Anggota DPRD Makassar Soroti Pengelolaan Kafe dan THM yang Tidak Transparan

MANIFESTO, MAKASSAR- Anggota DPRD dari Fraksi PPP, H. Fasruddin Rusli, menyampaikan kekhawatirannya terkait potensi kebocoran pendapatan asli daerah (PAD) akibat praktik tidak transparan dalam pengelolaan usaha hiburan malam.

Hal tersebut diungkapkan dalam Rapat Dengar Pendapat (RDP) Anggota Komisi B Dewan Perwakilan Rakyat Daerah (DPRD) Kota Makassar dan beberapa Anggota Komisi lainnya bersama sejumlah pengusaha Café dan Tempat Hiburan Malam (THM) di ruang Badan Anggaran DPRD Makassar, Jumat (2/5/2025).

Bacaan Lainnya

“Ini luar biasa, Pak. Bisa membunuh pendapatan daerah hingga 53,35%. Harusnya para pengusaha ini taat bayar pajak, tapi yang terjadi malah kongkalikong,” kata Wakil Ketua Komisi C Fasruddin itu.

Ia juga menyoroti ketidakjelasan dalam pengelolaan parkir, di mana banyak usaha yang memungut tarif tinggi namun hanya menyetor sebagian kecil ke kas daerah. “Coba kita lihat Daun Kopi, misalnya. Kalau omzet parkirnya bisa mencapai dua juta per hari, kenapa retribusi yang masuk ke pemerintah hanya Rp500.000? Ini lucu, Pak,” lanjutnya.

Fasruddin menegaskan perlunya ketegasan dari pihak eksekutif dalam menindak pelanggaran dan mendorong optimalisasi pemasukan daerah. “Kebocoran ini besar sekali. Jangan main-main soal parkir. Kalau perlu, tekan mereka sampai patuh. Pemerintah butuh pendapatan ini untuk pembangunan,” ujarnya.

Ia juga mendorong penggunaan sistem elektronik untuk mencatat transaksi parkir dan memastikan semua potensi PAD dapat terdata dengan transparan dan akurat.

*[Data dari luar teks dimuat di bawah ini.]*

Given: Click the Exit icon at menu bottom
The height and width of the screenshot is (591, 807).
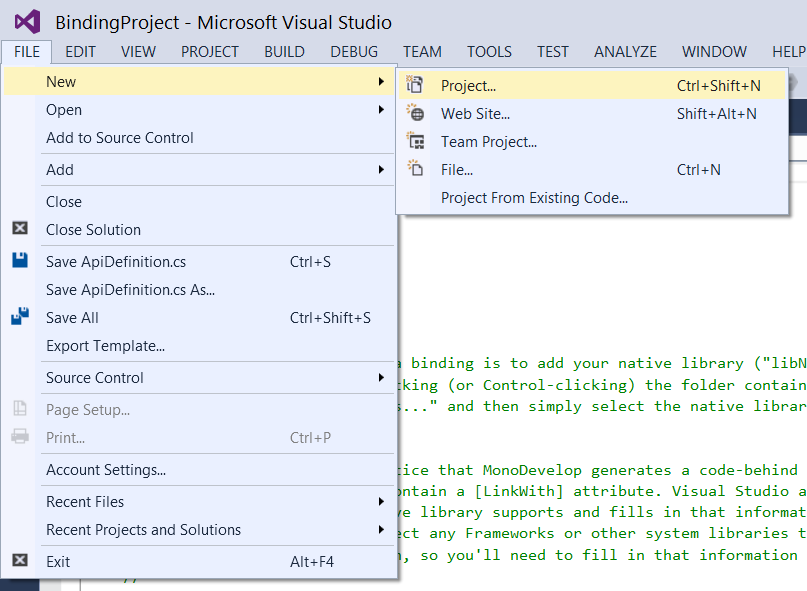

Rapat tersebut digelar sebagai tindak lanjut atas banyaknya keluhan masyarakat terkait sejumlah persoalan, antara lain perizinan usaha, pajak daerah, dan persoalan parkir yang dinilai mengganggu lalu lintas serta menyebabkan kemacetan di beberapa titik kota.

Selain para pelaku usaha, RDP ini juga dihadiri oleh Organisasi Perangkat Daerah (OPD) terkait dari Pemerintah Kota Makassar serta para anggota Komisi B DPRD.